Title
AWS re:Invent 2023 - Building a machine learning team and platform at Cash App (AIM228)
Summary
- Speakers: Jason Hand (Senior Developer Advocate at Datadog) and James (Machine Learning at Cash App).
- Topic: Building Cash App's machine learning (ML) platform and the journey from addressing model hosting issues to creating a scalable ML platform.
- Cash App: A financial app for sending, spending, and investing money, including stocks and Bitcoin.
- ML Platform Origin: Started with the support ML team at Cash App, focusing on customer support and dealing with inadequate model hosting infrastructure.
- Key Requirements: Stability, observability, simplicity, and co-location with other services.
- SageMaker: Chosen for its ability to solve encountered problems and fit the requirements after stress testing.
- Integration Challenge: Deciding where to call SageMaker from within Cash App's microservices architecture.
- Team Structure: Composed of modelers and engineers with overlapping roles, focusing on different ML applications.
- Gondola Service: An internal project for deploying containerized Python models on Kubernetes, which evolved into a platform-wide solution integrating SageMaker.
- Model Lifecycle: Packaging, deploying, communicating with models, monitoring, and scaling.
- Packaging: A Python library for easy packaging and a metadata file (
gondola.json
) for configuration. - Deployment: Two approaches using SageMaker: isolated single model endpoints for consistent traffic and multi-model endpoints for shared infrastructure.
- Inference Architecture: Simplified by a reverse proxy in the container to standardize request/response signatures.
- Monitoring: Using Datadog for system load, network load, auto-scaling, and application performance monitoring (APM).
- Scaling: Depending on model type and traffic, scaling vertically for large models or horizontally for shared infrastructure.
- Customer Focus: Treating internal teams as customers, prioritizing impact, managing expectations, and aligning work to benefit multiple teams.
Insights
- Collaboration is Key: The convergence of efforts from different teams (support ML and Gondola) led to a more robust and unified ML platform.
- Platform Abstraction: Abstracting the complexity of SageMaker behind a service like Gondola simplifies the process for other teams and reduces vendor lock-in.
- Tooling for Independence: Creating tools that allow teams to independently manage parts of the ML stack (e.g., packaging models) empowers them and streamlines the deployment process.
- Monitoring and Observability: The emphasis on monitoring and observability using Datadog highlights the importance of these practices in maintaining a healthy ML platform.

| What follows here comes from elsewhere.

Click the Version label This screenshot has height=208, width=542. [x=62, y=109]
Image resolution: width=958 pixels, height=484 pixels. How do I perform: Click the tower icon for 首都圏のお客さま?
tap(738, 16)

- Scalability Considerations: The discussion on scaling strategies (vertical vs. horizontal) and the separation of batch and online inference workloads demonstrate a nuanced approach to resource management.
- Internal Customer Service: The approach to treating internal teams as customers, with a focus on documentation, availability, and aligning work for collective benefit, is a valuable insight for any internal platform team.
- Continuous Improvement: The mention of promotion and demotion of model versions and shadow traffic handling indicates a mature approach to continuous improvement and deployment in ML operations.